The global environmental crisis has more than adequately demonstrated that business as usual will not and cannot ensure global survival. What is needed is a fundamental shift in consciousness, and this means that the views of the indigenous peoples—our laws and rules and relationships to the natural world— have been brought back into the picture. In fact, these natural laws and rules have to become the focus of humanity.
But while the importance of indigenous rights is considered a given by conservation and development groups, it has been slow to gain wider awareness outside of policy circles. Many people in Western societies who care about protecting nature might be surprised to know that well-intentioned environmental policies can have unduly harmful effects on the world’s estimated 370 million indigenous people.
Let’s be clear: Indigenous peoples do not ask for special rights or treatment. Rather, they seek recognition of their contributions in sustainably managing their territories for generations — a recognition of the fact that they have been subjected and continue to be subjected to the worst forms of oppression through land dispossession. This then destroys the basis of their knowledge systems, which can be sources of knowledge for dealing with challenges related to climate change.

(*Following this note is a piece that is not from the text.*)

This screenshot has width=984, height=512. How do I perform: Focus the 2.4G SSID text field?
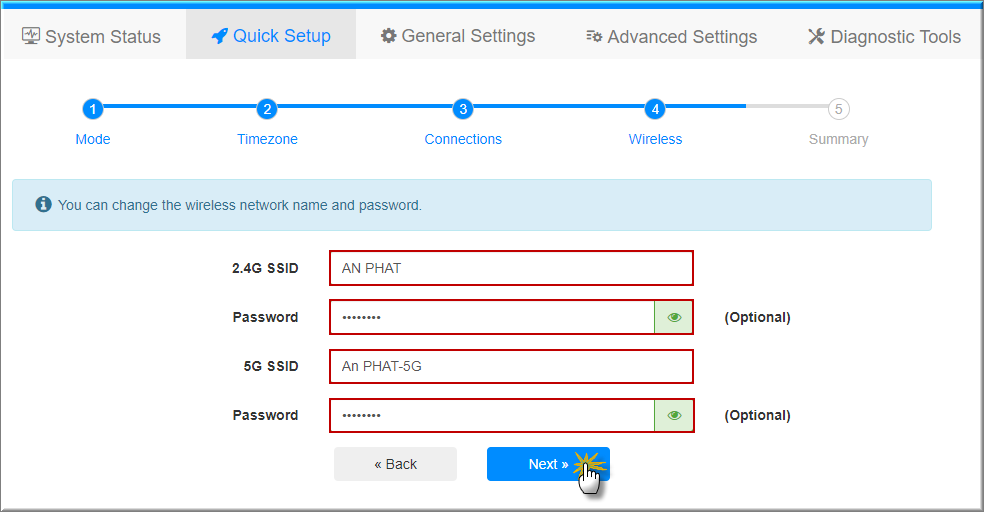510,268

Indigenous peoples are victims of climate change, and yet they have knowledge developed from years of interacting with the environment that could benefit humanity; they want to partner with others in finding solutions, but it has to be a just partnership.
Indigenous peoples face a number of challenges. I’d say the biggest might be the loss of their lands, either because of natural causes such as sea-level rise or because of encroachment due to aggressive development. Globally, indigenous peoples call for the recognition and respect of their land rights over their territories because their lands define them — without the land, they cease to be indigenous. Their knowledge systems, cultures and governance systems are all rooted on their lands. This is why expanding protected areas can be problematic — really, the only possible areas where protected areas can be established are in indigenous territories, so there is that threat of land dispossession. When indigenous peoples say they want access to policymakers and resources, it is all geared at gaining legal recognition for their rights.
Climate change is another major challenge for indigenous peoples. In fact, they often feel that they are being doubly victimized — they have contributed little to the causes of climate change and yet they bear the brunt of the impacts.
Even efforts to mitigate the effects of climate change tend to victimize indigenous peoples, as is the case in the building of alternative energy sources. For instance, the building of windmills in indigenous territories without their consent results in the communities being deprived of land which they can use to produce food. Projects like these are especially damaging if the electricity to be generated does not benefit the community.
The argument being posed by indigenous peoples is that since they have managed these areas for generations, they are in a better position than outsiders to continue to do so. Additionally, because of the relationship of indigenous peoples and the land, its conservation is better ensured if they have rights over it. If they know they will not be evicted, they will endeavor to make it more productive for their children.
And we have evidence that this approach works: Studies have shown that forested areas managed by local communities see less deforestation than protected forests.
International agreements and treaties become relevant to indigenous peoples if the indigenous groups know about them and are empowered to have a say in their implementation.
Often, indigenous communities have no knowledge of these agreements, and some do not desire to participate in international processes, finding it too detached from their realities. In many cases, indigenous peoples would know about such processes only when they are negatively impacted. For instance, in the desire to establish more protected areas, indigenous peoples are impacted because it is their lands that will be targeted. So unless there is a systematic effort to disseminate this information to the communities, indigenous peoples will not be able to benefit from them.
(Our role) is to protect indigenous knowledge and what is left of the natural world, with every ounce of strength and every resource at (our) disposal.